# 2013 trinity river shootout 6/29



## woozy (Dec 17, 2009)

Trinity river shootout Saturday June 29th 7am- 8pm
Big 5 and biggest gator gar 
Lake Livingston and any public water on the trinity river must use public ramps also 
$200 entry fee $150 going to big 5 and $50 to biggest gg 
Only 3 gator gar can be part of your big 5 
3-4 man teams 
Will pay 1st,2nd and 3rd in the big 5 and one winner of biggest gator gar
Meet and weigh in at the public boat ramp on hwy 19 in river side tx
No fish disposal you will have to take your fish with you


----------



## texas two guns (Jan 23, 2006)

Sounds good.


----------



## bowfishrp (Apr 5, 2007)

Glad to hear someone is continuing the Trinity River Shootout. This will make 13 straight years!


----------



## JohnnyD88 (Jun 5, 2013)

Where do you register at to get in the tournament


----------



## JohnnyD88 (Jun 5, 2013)

Does anyone know if you have to pre register or not and where and who do you talk to get in the tournament because I'm wanting to enter there river shootout. Thanks


----------



## woozy (Dec 17, 2009)

JohnnyD88 said:


> Does anyone know if you have to pre register or not and where and who do you talk to get in the tournament because I'm wanting to enter there river shootout.

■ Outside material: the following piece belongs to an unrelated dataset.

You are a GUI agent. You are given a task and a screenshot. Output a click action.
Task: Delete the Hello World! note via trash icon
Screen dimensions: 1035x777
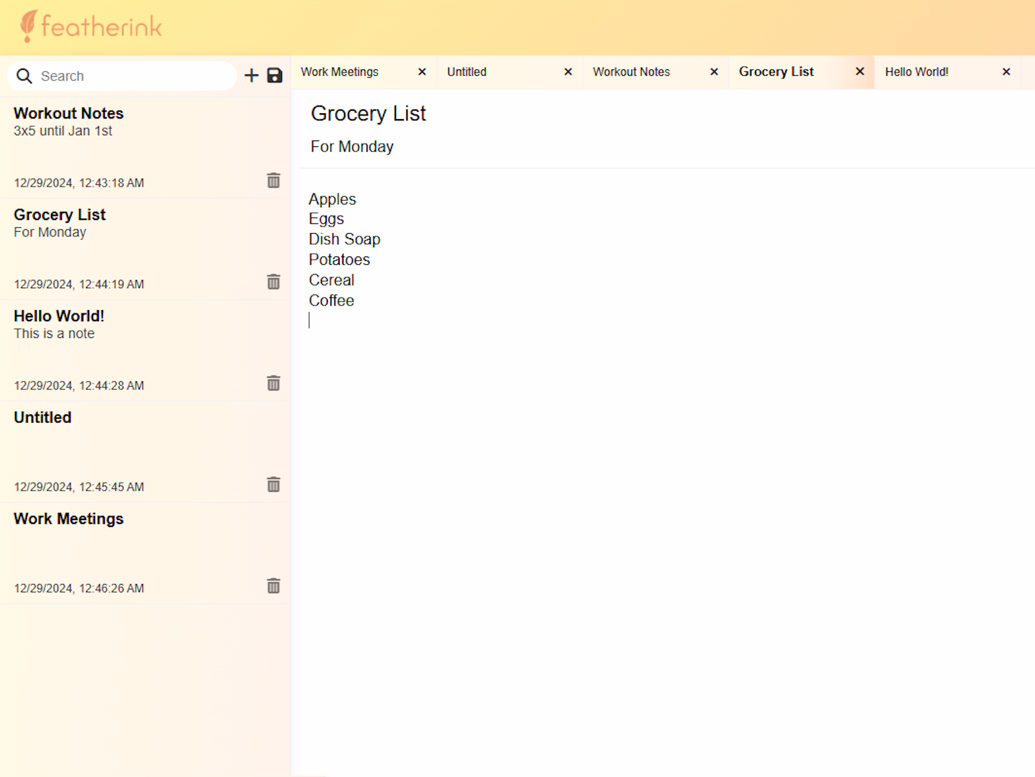274,383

Thanks


Just show up ! I started a list on bowfishing country today
You can call or text me if want (979) seven seven seven 0169


----------



## whtskookin (Jan 21, 2010)

*Trinity River Shootout*

*Can't wait!!! Is it the 29th yet!!!*


----------



## sawgrass (Jun 8, 2009)

It's on!


----------



## woozy (Dec 17, 2009)

Let me know y'all's team names if your comeing will put you on 
The list on BFC


----------



## woozy (Dec 17, 2009)

I have had a few things brought up 
$50 of the $200 entry fee go's to biggest gator gar if for
Some crazy reason one is not brought to weigh in it will go 
To the biggest fish the big 5 will pay 1st,2nd and 3rd place
1st 50%,2nd 30%,3rd 20% for the big five you can weigh any
Five legal fish but only 3 can be gator gar all fish must be 
Taken with archery equipment only 
NO baiting allowed
NO hooks of any kind
NO rod and reels in the boat 
NO jug lines 
You can use any boat ramp that is accessible by all on the trinity river or lake livingston
We will have a quick meeting in the morning to go over this


----------



## duckman49 (Aug 21, 2010)

well how did it go?


----------